Brownlow M. Speer for the defendant.
William F. George, Assistant District Attorney, for the Commonwealth.
The appeal is from a conviction of rape. Virtually every aspect of the victim's testimony (including that concerned with the actual intercourse) was corroborated by the live testimony of percipient witnesses which was admitted for its truth. In addition, there was evidence from which the jury could have found that the defendant had dropped from sight immediately following the rape and had not been arrested until some four months thereafter. A report from the State police crime laboratory recited a criminologist's opinion that a sample of "dark brown pubic hair [taken from the victim] is consistent in color and microscopic appearance with the dark brown colored human pubic hairs found on" a pair of undershorts which the police seized in the defendant's apartment on the day of the rape. The defendant, who had an extensive criminal record, was caught on cross examination on at least one bit of his testimony which, the jury could have found on the basis of subsequent evidence, was an outright lie. 1. The defendant's first argument is directed to the ruling by which a State trooper was permitted to read to the jury an account of a fresh complaint by the victim which had been prepared by the trooper but which had not been signed by the victim. Contrast Commonwealth v. Izzo, 359 Mass. 39 , 43 (1971); Commonwealth v. Wallner, 6 Mass. App. Ct. 886 , 886 (1978). The prosecution had failed to establish any of the evidentiary prerequisites to the reading of the account. See Commonwealth v. Pickles, 364 Mass. 395 , 401-402 (1973); Commonwealth v. Bookman, 386 Mass. 657 ,
662-664 (1982).
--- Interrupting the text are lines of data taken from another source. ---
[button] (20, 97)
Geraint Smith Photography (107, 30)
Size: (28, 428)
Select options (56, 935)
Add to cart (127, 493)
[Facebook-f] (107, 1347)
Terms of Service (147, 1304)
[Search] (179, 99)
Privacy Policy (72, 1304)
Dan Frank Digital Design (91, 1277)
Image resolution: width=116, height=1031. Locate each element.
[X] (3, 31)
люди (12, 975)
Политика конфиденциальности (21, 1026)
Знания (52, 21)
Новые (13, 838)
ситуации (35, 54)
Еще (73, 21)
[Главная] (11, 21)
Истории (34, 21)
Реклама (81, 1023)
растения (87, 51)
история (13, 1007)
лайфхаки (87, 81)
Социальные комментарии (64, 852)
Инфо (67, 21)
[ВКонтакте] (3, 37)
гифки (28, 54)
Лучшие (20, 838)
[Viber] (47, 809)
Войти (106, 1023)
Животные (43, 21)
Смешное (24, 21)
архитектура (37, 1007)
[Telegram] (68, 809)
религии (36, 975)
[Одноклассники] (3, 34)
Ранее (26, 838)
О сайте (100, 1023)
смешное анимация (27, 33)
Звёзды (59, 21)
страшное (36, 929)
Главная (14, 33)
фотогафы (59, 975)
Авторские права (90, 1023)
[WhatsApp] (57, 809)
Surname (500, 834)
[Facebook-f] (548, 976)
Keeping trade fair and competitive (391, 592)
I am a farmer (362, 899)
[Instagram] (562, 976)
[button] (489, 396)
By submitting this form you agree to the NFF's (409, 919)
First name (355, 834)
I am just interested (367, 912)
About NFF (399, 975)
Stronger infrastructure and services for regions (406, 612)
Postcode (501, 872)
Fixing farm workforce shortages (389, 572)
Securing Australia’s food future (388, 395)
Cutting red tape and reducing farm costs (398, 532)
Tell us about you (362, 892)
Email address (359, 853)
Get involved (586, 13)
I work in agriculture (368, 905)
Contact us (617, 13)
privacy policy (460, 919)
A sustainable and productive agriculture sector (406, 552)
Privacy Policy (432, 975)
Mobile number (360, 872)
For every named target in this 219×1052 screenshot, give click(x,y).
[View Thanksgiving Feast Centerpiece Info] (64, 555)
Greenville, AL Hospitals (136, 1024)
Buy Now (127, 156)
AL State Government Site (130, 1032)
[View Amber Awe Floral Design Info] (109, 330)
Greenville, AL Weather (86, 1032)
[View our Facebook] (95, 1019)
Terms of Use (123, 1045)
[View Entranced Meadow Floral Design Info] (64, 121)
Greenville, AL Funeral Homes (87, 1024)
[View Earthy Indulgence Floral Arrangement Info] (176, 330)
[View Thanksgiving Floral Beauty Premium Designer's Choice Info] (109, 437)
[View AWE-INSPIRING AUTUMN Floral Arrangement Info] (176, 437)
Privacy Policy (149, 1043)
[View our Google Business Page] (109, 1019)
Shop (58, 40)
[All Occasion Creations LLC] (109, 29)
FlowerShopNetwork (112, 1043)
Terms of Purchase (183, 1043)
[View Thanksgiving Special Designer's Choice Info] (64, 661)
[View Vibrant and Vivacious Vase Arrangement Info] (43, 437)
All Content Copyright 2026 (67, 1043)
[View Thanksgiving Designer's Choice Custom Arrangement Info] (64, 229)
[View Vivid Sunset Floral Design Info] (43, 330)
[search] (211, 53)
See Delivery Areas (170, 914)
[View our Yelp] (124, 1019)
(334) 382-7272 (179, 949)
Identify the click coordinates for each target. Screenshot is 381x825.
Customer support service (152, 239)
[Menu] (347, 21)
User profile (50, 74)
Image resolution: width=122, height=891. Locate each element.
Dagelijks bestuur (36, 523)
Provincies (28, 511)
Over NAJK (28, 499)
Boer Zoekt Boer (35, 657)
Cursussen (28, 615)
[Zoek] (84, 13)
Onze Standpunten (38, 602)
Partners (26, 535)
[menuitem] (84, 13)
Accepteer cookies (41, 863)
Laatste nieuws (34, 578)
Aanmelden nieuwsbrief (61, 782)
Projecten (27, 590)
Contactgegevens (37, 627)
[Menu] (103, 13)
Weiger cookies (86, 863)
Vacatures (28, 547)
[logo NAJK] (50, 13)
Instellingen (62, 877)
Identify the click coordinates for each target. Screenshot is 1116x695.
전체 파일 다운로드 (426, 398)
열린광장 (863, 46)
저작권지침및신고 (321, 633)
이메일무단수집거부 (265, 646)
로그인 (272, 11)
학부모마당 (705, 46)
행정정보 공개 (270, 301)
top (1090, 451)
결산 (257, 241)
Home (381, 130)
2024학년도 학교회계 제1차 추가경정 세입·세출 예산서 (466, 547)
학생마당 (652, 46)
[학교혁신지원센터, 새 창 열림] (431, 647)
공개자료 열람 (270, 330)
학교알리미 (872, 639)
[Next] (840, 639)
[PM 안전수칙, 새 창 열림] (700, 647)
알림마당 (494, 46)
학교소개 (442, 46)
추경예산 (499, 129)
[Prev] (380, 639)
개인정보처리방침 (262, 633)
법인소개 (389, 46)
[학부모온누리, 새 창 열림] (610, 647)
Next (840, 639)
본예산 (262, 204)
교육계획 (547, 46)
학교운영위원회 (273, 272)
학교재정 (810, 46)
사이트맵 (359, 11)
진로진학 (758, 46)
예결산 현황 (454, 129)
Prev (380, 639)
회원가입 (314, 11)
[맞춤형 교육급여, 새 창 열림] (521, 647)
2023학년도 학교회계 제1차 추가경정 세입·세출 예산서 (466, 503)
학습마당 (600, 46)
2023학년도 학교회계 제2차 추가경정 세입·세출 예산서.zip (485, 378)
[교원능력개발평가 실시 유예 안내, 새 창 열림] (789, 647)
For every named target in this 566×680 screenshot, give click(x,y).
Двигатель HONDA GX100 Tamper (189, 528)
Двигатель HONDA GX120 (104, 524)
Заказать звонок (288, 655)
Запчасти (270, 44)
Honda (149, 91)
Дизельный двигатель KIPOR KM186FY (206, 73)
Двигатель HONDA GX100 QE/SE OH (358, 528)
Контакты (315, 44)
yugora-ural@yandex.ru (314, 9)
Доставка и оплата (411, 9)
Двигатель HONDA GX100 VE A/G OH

No question was raised as to whether parts of the account should have been excluded as inflammatory or because more detailed and explicit than the testimony of the victim. See Commonwealth v. Bailey, 370 Mass. 388 , 396, 397 (1976); Commonwealth v. Tucceri, 9 Mass. App. Ct. 844 , 844-845 (1980); Commonwealth v. Cutter, 9 Mass. App. Ct. 876 , 876-877 (1980); Commonwealth v. McCarthy, 12 Mass. App. Ct. 722 , 727-728 (1981). The judge, before he permitted the account to be read, gave the jury proper limiting instructions as to the only purpose for which a fresh complaint can be considered, and those instructions were echoed in the charge. In all the circumstances we are not persuaded that any error in allowing the trooper to read the account requires a new trial. 2. No question of silence on the part of the defendant during the course of any pretrial interrogation, whether prearrest (see Commonwealth v. Sazama, 339 Mass. 154 , 155-157 ; Commonwealth v. Burke, 339 Mass. 529 , 531-533 ) or postarrest (see Commonwealth v. Mahdi, 388 Mass. 679 , 694-696 ), was implicated by the line of questioning which the prosecutor explored with the defendant as to whether he had known that the investigating officer wanted to question him and as to whether the defendant had been in touch with the officer. The prosecutor made nothing of the testimony in his closing argument, nor did the judge make any reference to it in his charge. Contrast Commonwealth v. Nickerson, 386 Mass. 54 , 59-63 (1982); Commonwealth v. Aparicio, 14 Mass. App. Ct. 993 (1982). As the defendant concedes, there was no timely objection to any part of the line. In view of the overwhelming evidence against the defendant, we are satisfied that any error in any of the respects now complained of was harmless beyond a reasonable doubt.